Li’l Depressed Boy #13 might as well be titled, “We’ve all been there.” I say this because the story follows the fear, excitement and inner dissonance that comes with a first crush. As always, writer S. Steven Struble uses grace and subtly to get his point across. Struble understands that the odd appearance of LDB gives the series a surreal aesthetic, so there’s no reason to add hyperbole to the recipe. This isn’t the over-the-top world of Hate Comics or the quirky hip vibe of Ghost World. Li'l Depressed Boy is something else entirely.
Issue 13 opens with a dream. LDB is moving through all the girls he’s ever loved from afar or tried to get close to. The last girl he chases leads him to Jazz, who tries to answer LDB’s questions by pointing him towards her boyfriend. Finding out Jazz had a boyfriend crushed LDB in real life, and the dream is using that fear to wrack his nerves about his upcoming date with Spike. LDB likes Spike, but he’s afraid, the kind of fear of rejection we’ve all been crippled by.
LDB rises above his fears and goes to dinner with Spike. They hit it off, though how could they not? Spike is a cute redhead who likes sci-fi and all things geek. She’s the type of girl who was second only to the Yeti or Loch Ness Monster in rarity back when I was kid. These days, girls like her are all over, so while my jealous inner child raged that no such girl exists, I had to concede that now, they are around in force. As the date comes to its awkward conclusion, Spike makes the first move and our hero LDB gets some smooch action. If you’re a fan of the book you’ll cheer for LDB, and if you’re just picking it up, you’ll cheer simply because one us got the girl.
Struble’s strength is his ability to control the action. He keeps things at a very moderate pace. We develop our interest in the story just as LDB does, almost in real time. The dialog is spot on but never overbearing, and the plot goes where it needs to go organically. LDB is not the most exciting comic book ever, but it is consistently the most heart warming, charming and fun to read. Struble isn’t interested in opening this world up to everybody. If you get what he does, then you’ll love it, if not, then you will never understand it.

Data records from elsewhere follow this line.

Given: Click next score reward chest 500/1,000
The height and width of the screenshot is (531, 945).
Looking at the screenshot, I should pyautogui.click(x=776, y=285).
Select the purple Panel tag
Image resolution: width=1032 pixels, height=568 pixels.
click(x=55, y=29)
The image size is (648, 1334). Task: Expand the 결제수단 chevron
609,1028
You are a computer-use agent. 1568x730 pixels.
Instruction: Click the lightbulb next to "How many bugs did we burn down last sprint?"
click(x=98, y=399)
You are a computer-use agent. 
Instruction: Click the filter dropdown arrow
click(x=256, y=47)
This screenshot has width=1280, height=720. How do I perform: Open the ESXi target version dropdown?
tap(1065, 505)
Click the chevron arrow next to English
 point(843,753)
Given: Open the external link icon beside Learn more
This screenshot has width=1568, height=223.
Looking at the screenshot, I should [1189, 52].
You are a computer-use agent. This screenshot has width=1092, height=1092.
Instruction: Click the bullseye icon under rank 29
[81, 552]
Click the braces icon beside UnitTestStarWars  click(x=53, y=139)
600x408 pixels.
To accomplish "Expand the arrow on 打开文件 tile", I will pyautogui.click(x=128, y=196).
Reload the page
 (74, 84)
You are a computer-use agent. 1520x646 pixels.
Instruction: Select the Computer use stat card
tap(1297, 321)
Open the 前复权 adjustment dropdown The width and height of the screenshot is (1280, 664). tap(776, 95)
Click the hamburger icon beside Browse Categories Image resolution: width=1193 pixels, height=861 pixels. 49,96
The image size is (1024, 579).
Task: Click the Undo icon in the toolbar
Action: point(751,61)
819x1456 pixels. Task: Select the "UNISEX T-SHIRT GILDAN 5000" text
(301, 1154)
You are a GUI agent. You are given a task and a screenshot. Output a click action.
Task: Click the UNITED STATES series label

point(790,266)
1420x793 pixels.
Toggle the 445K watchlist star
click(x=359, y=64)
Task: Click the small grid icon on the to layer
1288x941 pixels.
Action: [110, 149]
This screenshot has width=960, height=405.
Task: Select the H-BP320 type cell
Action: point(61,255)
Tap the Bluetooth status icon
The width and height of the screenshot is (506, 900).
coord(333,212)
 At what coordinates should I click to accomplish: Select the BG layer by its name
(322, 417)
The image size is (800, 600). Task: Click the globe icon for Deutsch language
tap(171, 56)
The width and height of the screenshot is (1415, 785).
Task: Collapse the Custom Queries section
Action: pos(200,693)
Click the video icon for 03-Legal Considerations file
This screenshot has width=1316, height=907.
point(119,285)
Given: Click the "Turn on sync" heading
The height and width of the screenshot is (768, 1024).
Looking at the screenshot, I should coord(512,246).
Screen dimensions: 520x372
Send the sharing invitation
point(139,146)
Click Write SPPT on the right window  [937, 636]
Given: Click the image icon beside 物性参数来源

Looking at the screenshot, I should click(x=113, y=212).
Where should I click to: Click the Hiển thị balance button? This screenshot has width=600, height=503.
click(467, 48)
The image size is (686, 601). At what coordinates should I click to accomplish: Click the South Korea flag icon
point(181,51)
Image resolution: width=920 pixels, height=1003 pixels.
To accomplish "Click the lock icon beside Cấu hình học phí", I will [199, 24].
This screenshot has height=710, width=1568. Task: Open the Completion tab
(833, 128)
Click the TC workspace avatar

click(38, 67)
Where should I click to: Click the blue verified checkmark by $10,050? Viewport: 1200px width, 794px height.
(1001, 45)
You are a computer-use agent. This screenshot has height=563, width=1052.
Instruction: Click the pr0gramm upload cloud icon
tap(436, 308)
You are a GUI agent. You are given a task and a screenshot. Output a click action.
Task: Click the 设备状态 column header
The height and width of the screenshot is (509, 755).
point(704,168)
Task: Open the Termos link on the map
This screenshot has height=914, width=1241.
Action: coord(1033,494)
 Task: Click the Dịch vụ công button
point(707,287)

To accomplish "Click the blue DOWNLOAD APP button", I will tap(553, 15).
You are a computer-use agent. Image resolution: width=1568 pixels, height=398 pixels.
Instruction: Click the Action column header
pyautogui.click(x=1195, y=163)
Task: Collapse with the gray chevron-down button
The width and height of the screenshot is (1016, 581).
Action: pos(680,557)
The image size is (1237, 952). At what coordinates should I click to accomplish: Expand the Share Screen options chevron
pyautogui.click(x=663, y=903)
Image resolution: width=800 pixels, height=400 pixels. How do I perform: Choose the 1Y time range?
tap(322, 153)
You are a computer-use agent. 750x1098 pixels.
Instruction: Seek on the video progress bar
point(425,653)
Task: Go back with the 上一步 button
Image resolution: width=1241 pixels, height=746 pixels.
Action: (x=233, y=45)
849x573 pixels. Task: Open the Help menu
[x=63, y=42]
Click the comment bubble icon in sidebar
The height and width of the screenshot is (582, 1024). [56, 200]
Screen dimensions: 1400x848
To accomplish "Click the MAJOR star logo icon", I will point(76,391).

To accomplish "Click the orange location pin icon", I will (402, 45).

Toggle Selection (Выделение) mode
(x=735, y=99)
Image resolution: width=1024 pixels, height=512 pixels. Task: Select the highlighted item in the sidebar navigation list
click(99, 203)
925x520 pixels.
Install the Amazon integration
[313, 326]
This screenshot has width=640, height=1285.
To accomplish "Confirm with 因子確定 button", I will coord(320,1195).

Helping this surreal world find life is the beautifully understated art of Sina Grace. The work here is focused only on the characters within the panel. Spike and LDB are drawn beautifully, with a real sense of delicate pencil strokes and moderate inking. Grace’s backgrounds are usually clean, devoid of too much detail and there only to give the characters a framework to exist in. Much like the writing, the art in Li'l Depressed Boy makes its point subtly and skillfully. Though it doesn’t come out nearly enough, every issue of this series is a treat.